Normalizing Trajectory Models

Authors
Jiatao Gu, Tianrong Chen, Ying Shen...
Categories
cs.CV, cs.LG
arXiv
https://arxiv.org/abs/2605.08078v1
PDF
https://arxiv.org/pdf/2605.08078v1

Brief

Normalizing Trajectory Models (NTM) address the failure of Gaussian denoising assumptions when compressing diffusion to few steps by modeling each reverse step as a conditional normalizing flow trained with exact trajectory likelihood. The design stacks shallow invertible blocks per step with a deep parallel trajectory predictor, is trainable from scratch or from flow-matching initials, and—per the abstract—enables self-distillation that yields high-quality text-to-image samples in four steps while retaining exact likelihood.

Why it matters

Normalizing Trajectory Models (NTM) represent each reverse diffusion step as an expressive conditional normalizing flow and optimize exact trajectory likelihood; the architecture pairs shallow invertible blocks inside each step with a deep parallel predictor and can be trained end-to-end or initialized from pretrained flow-matching models.

Key details

  • NTM's exact-trajectory likelihood enables self-distillation: a lightweight denoiser trained on the model's own score produces high-quality text-to-image samples in four sampling steps, and NTM matches or outperforms strong image-generation baselines on text-to-image benchmarks.
Source evidence

Abstract

Diffusion-based models decompose sampling into many small Gaussian denoising steps -- an assumption that breaks down when generation is compressed to a few coarse transitions.
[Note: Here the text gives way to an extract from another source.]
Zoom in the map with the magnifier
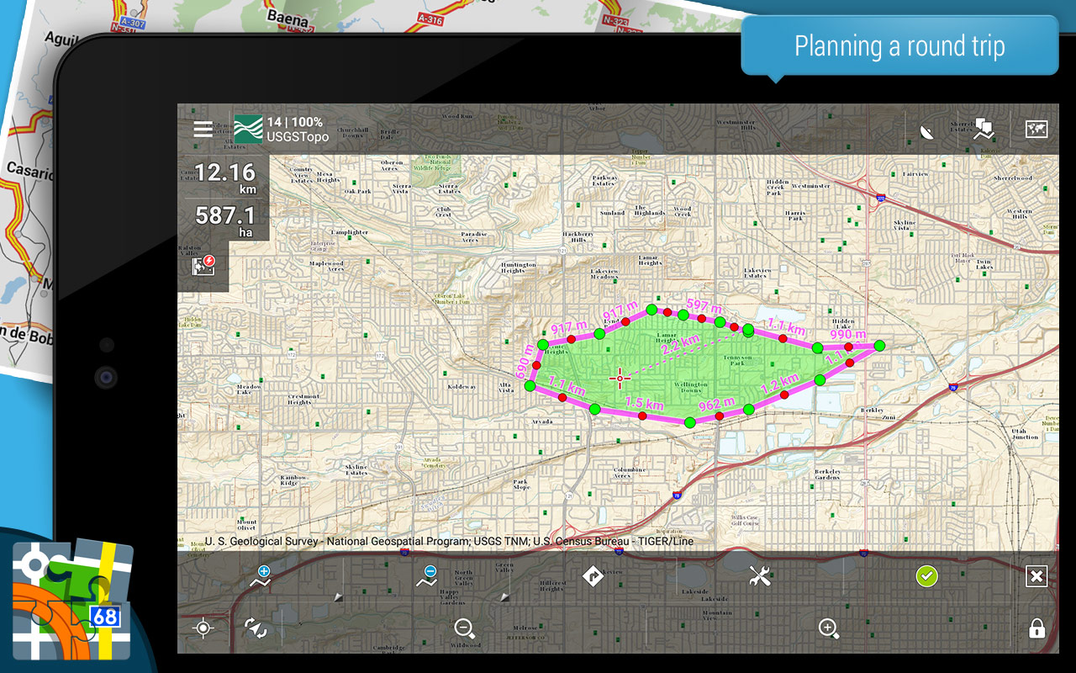Screen dimensions: 1076x673 tap(828, 628)
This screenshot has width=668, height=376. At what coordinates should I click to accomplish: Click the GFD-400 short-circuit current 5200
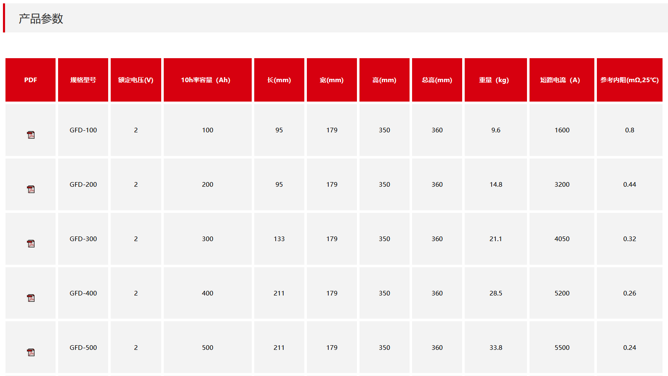(562, 293)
Existing few-step methods address this through distillation, consistency training, or adversarial objectives, but sacrifice the likelihood framework in the process. We introduce Normalizing Trajectory Models (NTM), which models each reverse step as an expressive conditional normalizing flow with exact likelihood training. Architecturally, NTM combines shallow invertible blocks within each step with a deep parallel predictor across the trajectory, forming an end-to-end network trainable from scratch or initializable from pretrained flow-matching models. Its exact trajectory likelihood further enables self-distillation: a lightweight denoiser trained on the model's own score produces high-quality samples in four steps. On text-to-image benchmarks, NTM matches or outperforms strong image generation baselines in just four sampling steps while uniquely retaining exact likelihood over the generative trajectory.